Lo que sucedió en las diez horas siguientes al accidente, lapso que se demoró Edward Kennedy en dar aviso a la policía amparándose en el pobre argumento de haber quedado “en shock”, probablemente quedará para siempre cubierto bajo el velo del más tupido de los misterios.
La influencia de los Kennedy era mucha en esos años. Lo cierto es que en ese preciso momento y por sus propias acciones, las aspiraciones presidenciales del último de los hermanos quedaron en eso, aspiraciones. Él era plenamente consciente -y lo más importante, el pueblo, norteamericano también- que el camino a la Casa Blanca le estaba vedado a alguien que generaba muchas sospechas y sobre el cual recaía, al menos, la acusación de ser un irresponsable. Sin embargo, como decimos por acá, Ted Kennedy “la sacó barata” en referencia a que nunca asumió legalmente sus culpas, continuó siendo senador hasta el fin de sus días. El ciudadano norteamericano recordó y castigó poniendo un techo a la carrera política del protagonista de estos hechos. Es lo que debe hacer una ciudadanía realmente comprometida con su futuro.
No es del caso abundar sobre las incidencias o incoherencias de lo que se llamó el incidente Chappaquiddick; lo que se pretende es señalar como dos elementos que un pueblo siempre tiene que enarbolar, esto es, la memoria y el deseo de sanción social que resulta de la indignación, son de importancia fundamental en una democracia…elementos que, muy lamentablemente, no pocas veces dejamos de lado.
Un pueblo debe tener memoria, ser plenamente consciente de los logros y errores de los que en alguna oportunidad han detentado el poder político.
Una ciudadanía con memoria tiene los hechos del pasado reciente muy claros y no se deja engañar por los grupos que muy interesadamente nos quieren cambiar el discurso o pretenden que nuestros jóvenes se crean a pie juntillas sus falsos relatos, sus convenientes narrativas que no son otra cosa que una burda falsificación de la historia.
Pero la memoria no acaba ahí, hay que conocer con nombre propio a los personajes que actuaron con poder de dirección y, sobre todo, a los que pudiendo hacer las cosas bien, tomaron dañinas decisiones, por desconocimiento o por interés político. Tenemos que estar enterados de quienes se auparon al poder, traicionaron a sus votantes, hicieron del transfuguismo una forma de acción política, de los que tienen los principios relajados o en exceso flexibles, de los que simpatizaron con los golpistas, de los corruptos, de los que viven del Estado sin aportar nada positivo, de los que en nombre del pueblo se enriquecen de modo ilícito. Identificándolos con nombre y apellidos tendremos claro por quienes definitivamente no votar.

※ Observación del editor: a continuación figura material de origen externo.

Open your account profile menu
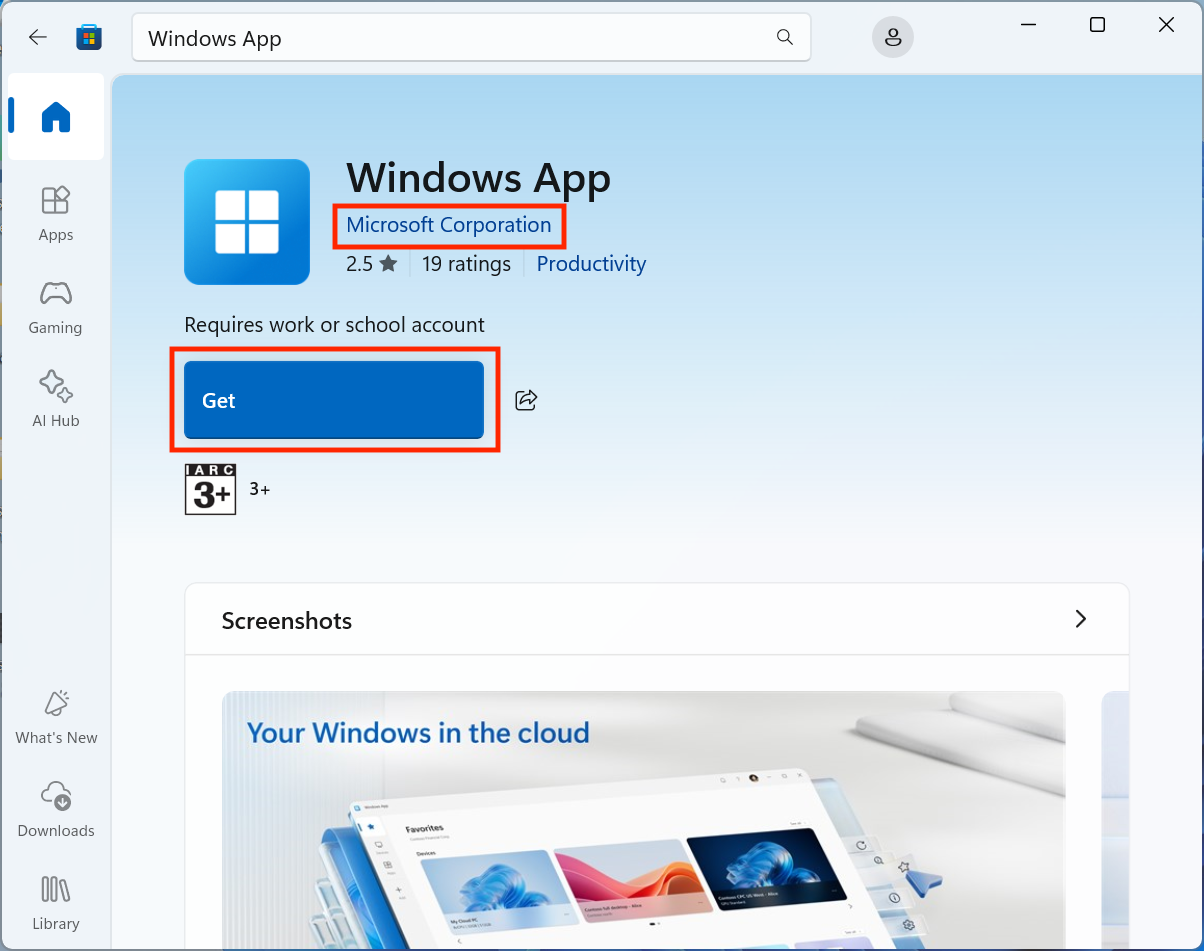 point(892,36)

Por otro lado, la memoria sirve de poco si no estamos dispuestos a actuar en base a lo que ya conocemos. Es la sanción social. Si un político defrauda las expectativas, miente, no cumple lo prometido y no se hace responsable de sus actos, pues debe quedar fuera del panorama.
Es el gran poder del elector, otorgar su voto a quien lo merece y retirárselo al sinvergüenza. Premiar y castigar.
Un político no es nadie, si no tiene seguidores. En el tema de la sanción social, la prensa juega un papel central. No es posible que se invite de modo recurrente a los programas políticos a quienes fracasaron en sus funciones o se aprovecharon de su cargo.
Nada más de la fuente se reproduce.